TEXT>
=====
Don’t Write, Don’t Eat: Niamey, New York, and Copyright Capitalism

.Two or three thoughts for the day.   A review of Tom Goyens’ “Beer and Revolution: The German Anarchist Movement in New York City, 1880-1914.” is available.  I may reprint it in full, as it’s under Creative Commons licensing.  Allow me to digress (or not to, given the subject).  Creative Commons is a Copyright/Left for creative works, which I think is generally superior to the GNU Public License.  If you’re unaware of this, and you produce text, art, or photographs, you really owe it to the world to take a crash course.  Copyright, which has expanded like a disease over the last fifty years, is doomed.  In fact, it has expanded like antibodies fighting an overwhelming infection: proliferating in a failed attempt to smother its stronger foe.  Information wants to be free, and all that.

But even with CC licenses you owe it to the rest of us to remember that the only thing you deserve from your work is the right to be identified as the person who created it, and recognized for exactly what you created. Try to impose a more strict license than that — which you can do in the CC — and it’s as doomed as copyright.  It’s the intellectual equivalent of “those who don’t work don’t eat.”  And since modern Capitalism is based upon one group of people benefiting from the work of other people, Copyright is going to go down fighting.  Think “Terminator: Salvation”, but with less natural dialogue.

Second, I’ve been slightly obsessing about the papers recently: not the normal ones, but Niamey’s latest political crisis through the distorted mirror of the thriving newspapers of Niger‘s capital. Every day’s Le Sahel (the government rag), Republicain, Roue de l’Histoire, and Le Canard déchaîné are piped on line by two expatriate run websites, which means they probably have more readers abroad than they do at home (see below).
=====
GOAL OF THE EXERCISE> Name every newspaper from Niger's capital that the post on copyright and Niamey's papers mentions.

GIVEN DATA>
=====
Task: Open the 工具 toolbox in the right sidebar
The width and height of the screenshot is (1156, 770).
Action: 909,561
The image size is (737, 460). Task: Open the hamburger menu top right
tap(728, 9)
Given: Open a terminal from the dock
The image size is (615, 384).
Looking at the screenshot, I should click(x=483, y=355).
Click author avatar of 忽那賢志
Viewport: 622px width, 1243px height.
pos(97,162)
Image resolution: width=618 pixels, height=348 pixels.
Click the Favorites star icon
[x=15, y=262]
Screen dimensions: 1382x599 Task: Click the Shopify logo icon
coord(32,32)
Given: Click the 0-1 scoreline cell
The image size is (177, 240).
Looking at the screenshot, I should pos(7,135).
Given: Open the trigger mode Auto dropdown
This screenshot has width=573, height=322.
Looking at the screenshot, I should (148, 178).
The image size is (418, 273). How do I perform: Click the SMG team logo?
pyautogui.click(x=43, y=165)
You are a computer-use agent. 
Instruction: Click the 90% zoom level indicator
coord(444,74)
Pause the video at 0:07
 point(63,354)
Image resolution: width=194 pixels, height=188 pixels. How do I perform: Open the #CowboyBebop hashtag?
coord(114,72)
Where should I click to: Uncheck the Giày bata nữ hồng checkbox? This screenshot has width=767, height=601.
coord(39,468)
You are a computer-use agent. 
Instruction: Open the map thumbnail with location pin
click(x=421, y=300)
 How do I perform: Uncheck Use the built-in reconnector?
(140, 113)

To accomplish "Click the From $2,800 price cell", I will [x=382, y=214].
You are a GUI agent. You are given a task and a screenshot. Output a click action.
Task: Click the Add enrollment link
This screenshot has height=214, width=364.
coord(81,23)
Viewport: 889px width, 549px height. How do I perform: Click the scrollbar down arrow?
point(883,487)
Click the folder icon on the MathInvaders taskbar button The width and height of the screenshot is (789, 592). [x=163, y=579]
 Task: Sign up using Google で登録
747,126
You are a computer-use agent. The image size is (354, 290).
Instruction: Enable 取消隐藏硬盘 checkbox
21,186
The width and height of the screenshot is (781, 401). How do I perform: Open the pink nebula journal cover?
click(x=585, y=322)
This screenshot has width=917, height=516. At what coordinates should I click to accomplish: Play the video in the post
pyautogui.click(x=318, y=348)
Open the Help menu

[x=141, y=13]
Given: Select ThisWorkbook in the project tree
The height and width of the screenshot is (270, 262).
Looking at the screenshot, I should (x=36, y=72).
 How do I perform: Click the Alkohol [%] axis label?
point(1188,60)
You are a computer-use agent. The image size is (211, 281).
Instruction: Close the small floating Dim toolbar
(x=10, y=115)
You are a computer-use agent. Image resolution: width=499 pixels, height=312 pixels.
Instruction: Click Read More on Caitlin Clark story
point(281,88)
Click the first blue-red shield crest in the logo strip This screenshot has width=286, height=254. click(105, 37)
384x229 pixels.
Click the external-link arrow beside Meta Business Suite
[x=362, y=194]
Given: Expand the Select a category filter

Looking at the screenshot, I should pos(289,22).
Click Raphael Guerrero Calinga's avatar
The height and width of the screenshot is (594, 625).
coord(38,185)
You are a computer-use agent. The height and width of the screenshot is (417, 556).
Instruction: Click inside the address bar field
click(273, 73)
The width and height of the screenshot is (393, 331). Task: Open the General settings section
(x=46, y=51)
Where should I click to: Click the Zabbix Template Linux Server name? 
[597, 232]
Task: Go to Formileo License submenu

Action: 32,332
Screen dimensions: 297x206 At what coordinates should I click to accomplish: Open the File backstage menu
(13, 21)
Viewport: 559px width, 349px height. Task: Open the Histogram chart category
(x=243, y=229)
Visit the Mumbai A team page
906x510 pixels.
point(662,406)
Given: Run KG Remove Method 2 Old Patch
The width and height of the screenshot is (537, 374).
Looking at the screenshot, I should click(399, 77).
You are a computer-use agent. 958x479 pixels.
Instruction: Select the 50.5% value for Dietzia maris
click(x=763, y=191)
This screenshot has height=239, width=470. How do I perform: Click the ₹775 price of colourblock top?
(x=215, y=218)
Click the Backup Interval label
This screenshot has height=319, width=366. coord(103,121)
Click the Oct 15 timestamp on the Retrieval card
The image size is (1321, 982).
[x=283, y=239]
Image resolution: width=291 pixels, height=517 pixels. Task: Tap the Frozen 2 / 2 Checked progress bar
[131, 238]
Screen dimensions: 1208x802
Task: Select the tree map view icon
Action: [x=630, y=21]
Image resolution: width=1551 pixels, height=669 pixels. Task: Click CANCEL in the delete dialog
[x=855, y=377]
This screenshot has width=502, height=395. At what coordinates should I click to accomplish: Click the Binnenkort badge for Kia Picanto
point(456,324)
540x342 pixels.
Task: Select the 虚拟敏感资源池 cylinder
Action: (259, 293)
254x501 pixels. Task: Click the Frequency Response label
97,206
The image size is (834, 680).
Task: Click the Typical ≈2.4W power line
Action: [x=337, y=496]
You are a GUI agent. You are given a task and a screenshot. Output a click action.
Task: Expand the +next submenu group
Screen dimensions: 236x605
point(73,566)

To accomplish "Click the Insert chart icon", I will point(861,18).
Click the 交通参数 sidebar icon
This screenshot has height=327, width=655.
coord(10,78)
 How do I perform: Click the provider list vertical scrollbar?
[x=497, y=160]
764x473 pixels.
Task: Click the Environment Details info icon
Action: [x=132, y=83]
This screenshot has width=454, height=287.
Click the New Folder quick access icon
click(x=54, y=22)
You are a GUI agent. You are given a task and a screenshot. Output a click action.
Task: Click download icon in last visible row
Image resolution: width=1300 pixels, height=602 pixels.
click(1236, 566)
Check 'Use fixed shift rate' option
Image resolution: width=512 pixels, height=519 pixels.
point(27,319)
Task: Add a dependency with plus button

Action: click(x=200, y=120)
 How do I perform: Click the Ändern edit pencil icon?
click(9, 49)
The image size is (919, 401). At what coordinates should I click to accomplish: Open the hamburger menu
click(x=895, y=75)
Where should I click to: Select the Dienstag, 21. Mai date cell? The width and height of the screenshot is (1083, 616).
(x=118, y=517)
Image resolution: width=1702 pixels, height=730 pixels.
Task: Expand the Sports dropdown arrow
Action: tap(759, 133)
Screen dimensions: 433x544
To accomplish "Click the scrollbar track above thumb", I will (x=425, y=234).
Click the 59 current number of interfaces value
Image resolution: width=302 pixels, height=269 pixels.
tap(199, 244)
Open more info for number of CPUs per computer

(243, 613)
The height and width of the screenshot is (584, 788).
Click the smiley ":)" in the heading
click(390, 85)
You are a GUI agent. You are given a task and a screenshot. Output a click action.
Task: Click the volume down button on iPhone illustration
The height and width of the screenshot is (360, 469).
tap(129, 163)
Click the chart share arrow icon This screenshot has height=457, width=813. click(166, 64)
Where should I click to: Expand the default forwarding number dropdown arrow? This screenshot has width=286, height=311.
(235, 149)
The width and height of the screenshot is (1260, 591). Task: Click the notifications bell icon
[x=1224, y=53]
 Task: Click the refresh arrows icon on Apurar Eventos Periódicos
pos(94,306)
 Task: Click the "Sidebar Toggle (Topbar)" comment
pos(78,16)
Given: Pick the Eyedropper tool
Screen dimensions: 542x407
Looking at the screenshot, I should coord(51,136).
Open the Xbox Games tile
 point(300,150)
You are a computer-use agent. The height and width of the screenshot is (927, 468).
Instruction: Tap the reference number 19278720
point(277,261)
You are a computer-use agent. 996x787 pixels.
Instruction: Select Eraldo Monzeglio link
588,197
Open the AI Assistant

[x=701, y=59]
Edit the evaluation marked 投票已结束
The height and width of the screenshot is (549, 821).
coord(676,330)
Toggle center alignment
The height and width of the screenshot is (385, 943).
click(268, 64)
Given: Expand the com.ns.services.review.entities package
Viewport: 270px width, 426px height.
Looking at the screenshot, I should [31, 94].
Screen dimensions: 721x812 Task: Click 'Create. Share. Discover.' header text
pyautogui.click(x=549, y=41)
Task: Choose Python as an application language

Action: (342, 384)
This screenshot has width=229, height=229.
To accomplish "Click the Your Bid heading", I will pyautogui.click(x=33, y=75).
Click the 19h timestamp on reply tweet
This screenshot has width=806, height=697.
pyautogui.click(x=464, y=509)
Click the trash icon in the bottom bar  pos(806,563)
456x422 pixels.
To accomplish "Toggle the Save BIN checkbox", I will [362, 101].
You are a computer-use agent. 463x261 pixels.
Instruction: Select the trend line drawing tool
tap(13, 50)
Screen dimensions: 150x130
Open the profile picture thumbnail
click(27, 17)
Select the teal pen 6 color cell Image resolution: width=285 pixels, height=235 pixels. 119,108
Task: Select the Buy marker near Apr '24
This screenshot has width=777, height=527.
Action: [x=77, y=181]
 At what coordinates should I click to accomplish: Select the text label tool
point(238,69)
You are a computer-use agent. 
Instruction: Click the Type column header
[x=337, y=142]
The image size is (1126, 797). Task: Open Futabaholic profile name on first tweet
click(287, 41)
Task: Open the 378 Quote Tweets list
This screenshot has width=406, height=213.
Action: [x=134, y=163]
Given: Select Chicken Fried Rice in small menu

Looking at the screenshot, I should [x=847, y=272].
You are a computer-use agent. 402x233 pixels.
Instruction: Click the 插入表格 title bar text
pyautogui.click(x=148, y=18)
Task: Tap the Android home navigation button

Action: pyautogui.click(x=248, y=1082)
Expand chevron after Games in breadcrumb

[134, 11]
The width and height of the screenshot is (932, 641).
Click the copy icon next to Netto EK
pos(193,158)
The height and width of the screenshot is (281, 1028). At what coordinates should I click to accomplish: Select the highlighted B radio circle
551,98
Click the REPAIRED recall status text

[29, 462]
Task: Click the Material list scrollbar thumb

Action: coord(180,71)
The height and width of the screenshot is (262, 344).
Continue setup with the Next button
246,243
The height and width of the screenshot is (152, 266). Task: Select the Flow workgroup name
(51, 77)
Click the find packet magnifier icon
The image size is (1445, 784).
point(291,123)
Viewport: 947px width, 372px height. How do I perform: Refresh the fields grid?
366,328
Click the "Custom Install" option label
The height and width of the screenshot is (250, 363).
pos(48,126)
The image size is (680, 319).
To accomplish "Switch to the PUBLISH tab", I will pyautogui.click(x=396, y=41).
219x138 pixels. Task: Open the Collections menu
=====
EXERCISE RESULT> Le Sahel, Republicain, Roue de l'Histoire, Le Canard déchaîné